# [DIE AUFGABE]
Welche literarischen Werke nennt der Lexikoneintrag zur Redensart „Seine Uhr ist abgelaufen“ als Belege? Führe jedes davon mit seinem Verfasser auf.

##### EXTRAHIERTER TEXT #####

Redensarten Lexikon
Uhr
Seine Uhr ist abgelaufen: er muß bald sterben, er stirbt, er ist gestorben (vgl. französisch ›Son heure a sonné‹ ⇨ Stunde); literarisch in Schillers ›Tell‹ (IV, 3): »Mach deine Rechnung mit dem Himmel, Vogt! Fort mußt du, deine Uhr ist abgelaufen«. Das bekannte Zitat ist aber keineswegs die einzige Quelle der Redensart; vielmehr ist die Wendung schon lange vorher redensartlich bekannt gewesen und auch literarisch verwendet worden; z.B. heißt es in Goethes ›Leiden des jungen Werthers‹ (1774, 2. Buch, 12. Dez.): »Meine Uhr ist noch nicht ausgelaufen, ich fühle es«, wobei an eine Sanduhr zu denken ist. Auch schon in Ayrers ›Tragedia‹ vom reichen Mann und armen Lazarus:
Die Uhr ist auß: besich sie eben:
Du mußt noch sterben in wenig stundt.

##### DATENBLOCK #####

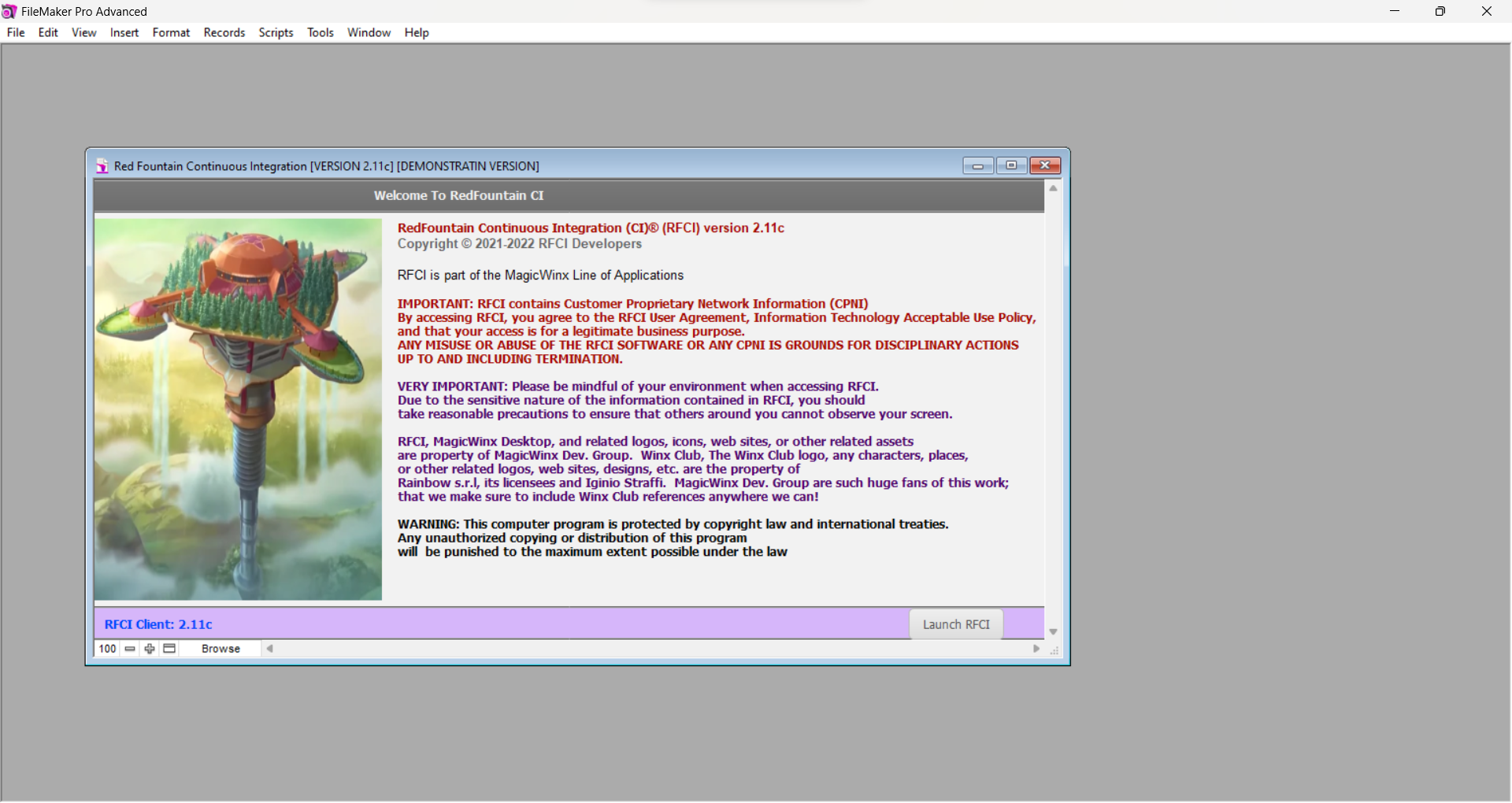Viewport: 1512px width, 803px height.
Task: Click the zoom level 100 field
Action: point(107,649)
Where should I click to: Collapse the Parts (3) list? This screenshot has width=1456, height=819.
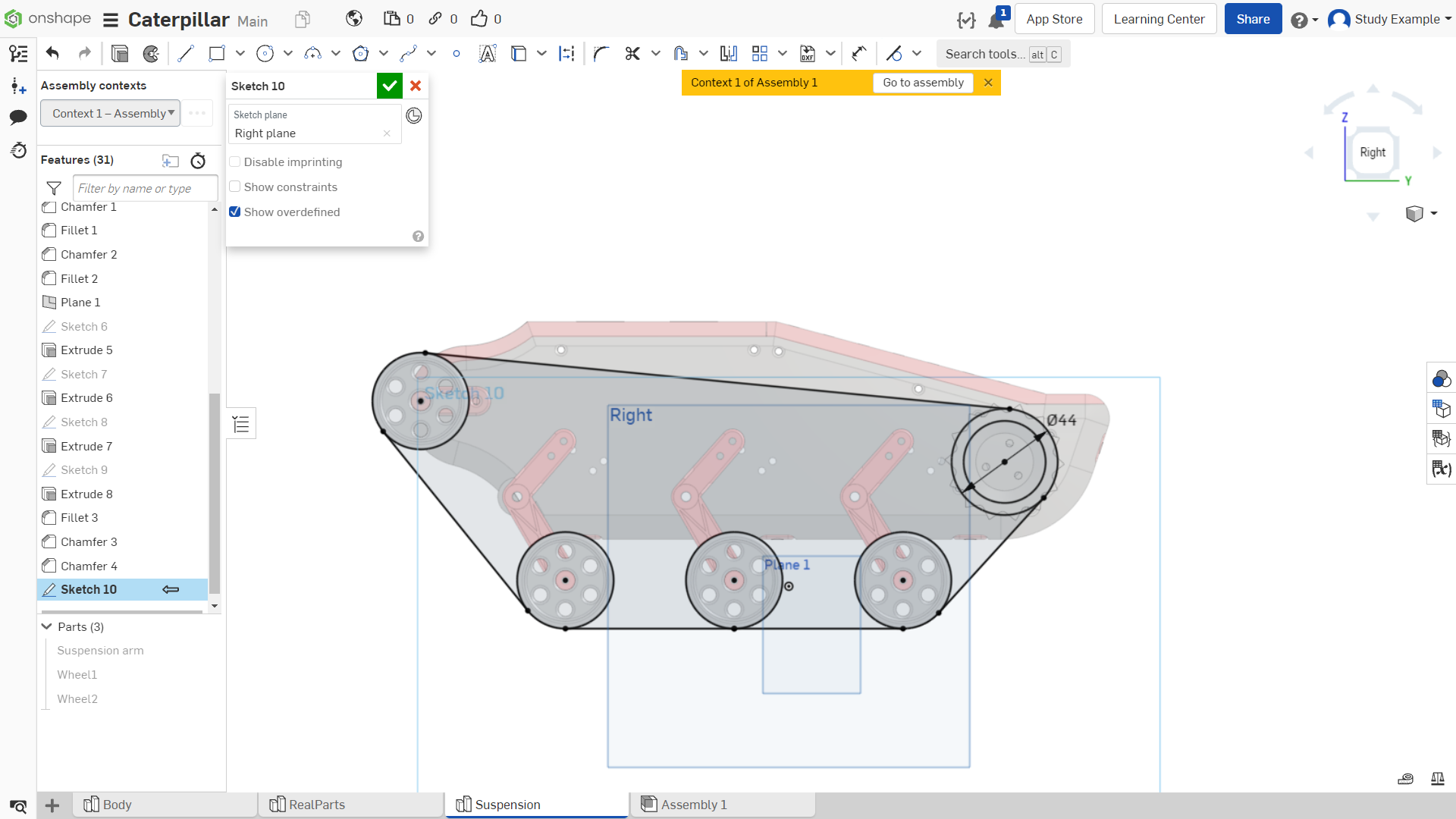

#####

# [ANTWORT UNTEN]
- Schillers ›Tell‹
- Goethes ›Leiden des jungen Werthers‹
- Ayrers ›Tragedia‹ vom reichen Mann und armen Lazarus